(Istruzioni di lavoro)
**A)** Aggiorna un passaggio del brano: parti dalle parole "Dall’altra parte un" e fermati dopo "Ludovica e Gaia.". Nel riscriverlo, metti "Marco" al posto di "Carlo".
**B)** Per favore, indica chi interpreta Federico secondo il brano.

(Estratto del documento)

━━━━━━━━━━━━━━━━━━━━

Dall’altra parte un gruppo familiare di difficile definizione. Vorremmo essere, almeno noi, politicamente corretti. Però non possiamo fare a meno di dirlo, che sono profondamente ignoranti e profondamente fascisti. Ci sono i fratelli Carlo (Claudio Camilli) e Claudio (Giorgio Montanini) che gestiscono un’armeria a Roma, ma vivono di entrate illegali come l’usura, e le rispettive mogli.
Caciaroni, parlano, ma soprattutto urlano, sempre rigorosamente in dialetto. Carlo addirittura addestra all’uso delle armi il figlio di soli dodici anni e si arrabbia se il ragazzino sbaglia la mira, perché il primo insegnamento è che bisogna colpire diritti alla testa. Insomma, due coppie e un preadolescente culturalmente agli opposti rispetto della famiglia borghese di Pierpaolo, Bruno, Ludovica e Gaia.
E poi c’è Federico (interpretato benissimo da Pietro Castellitto). Figlio sofferente, e insofferente, di Pierpaolo e Ludovica, assistente universitario, succube di un professore vanesio che lo licenzia senza scrupoli.

━━━━━━━━━━━━━━━━━━━━

(Registrazioni)

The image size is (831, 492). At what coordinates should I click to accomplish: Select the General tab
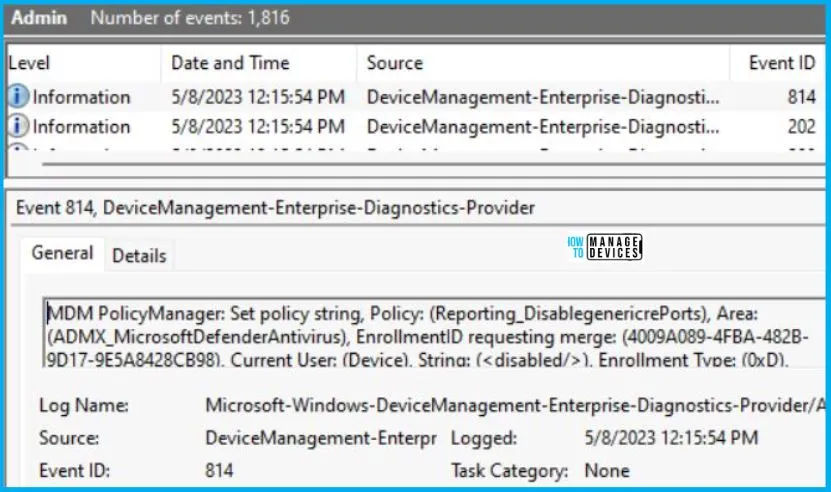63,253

━━━━━━━━━━━━━━━━━━━━

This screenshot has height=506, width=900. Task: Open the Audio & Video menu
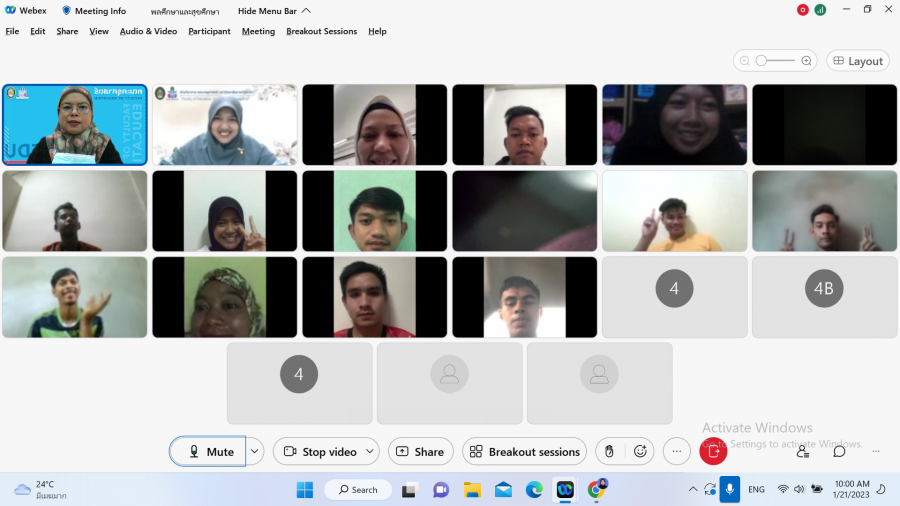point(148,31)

━━━━━━━━━━━━━━━━━━━━

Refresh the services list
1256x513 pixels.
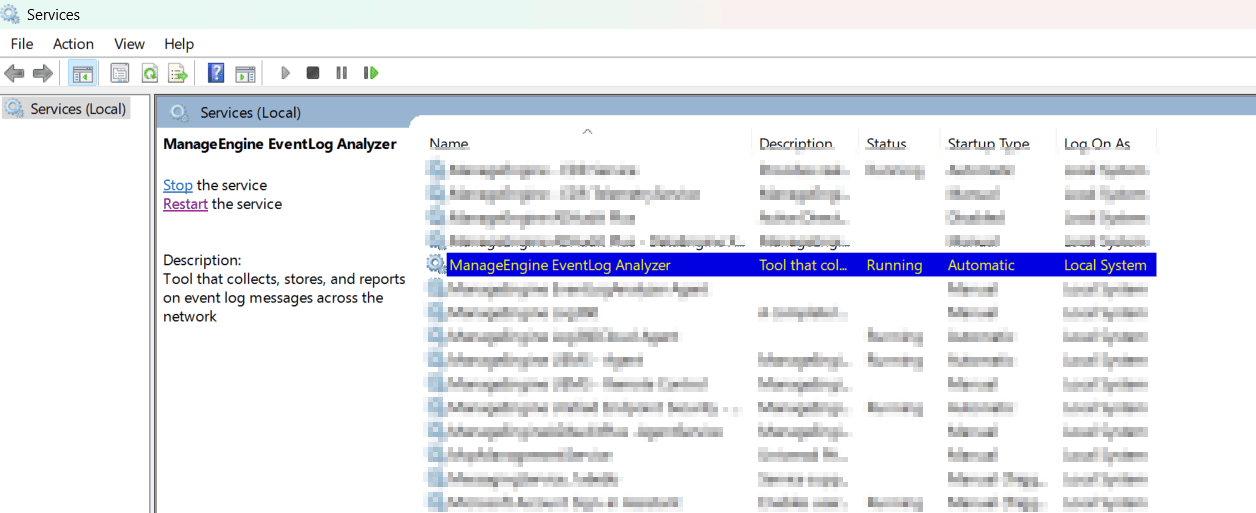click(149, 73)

━━━━━━━━━━━━━━━━━━━━

(Risposte ai compiti)
**A)**
Dall’altra parte un gruppo familiare di difficile definizione. Vorremmo essere, almeno noi, politicamente corretti. Però non possiamo fare a meno di dirlo, che sono profondamente ignoranti e profondamente fascisti. Ci sono i fratelli Marco (Claudio Camilli) e Claudio (Giorgio Montanini) che gestiscono un’armeria a Roma, ma vivono di entrate illegali come l’usura, e le rispettive mogli.
Caciaroni, parlano, ma soprattutto urlano, sempre rigorosamente in dialetto. Marco addirittura addestra all’uso delle armi il figlio di soli dodici anni e si arrabbia se il ragazzino sbaglia la mira, perché il primo insegnamento è che bisogna colpire diritti alla testa. Insomma, due coppie e un preadolescente culturalmente agli opposti rispetto della famiglia borghese di Pierpaolo, Bruno, Ludovica e Gaia.

**B)** Pietro Castellitto.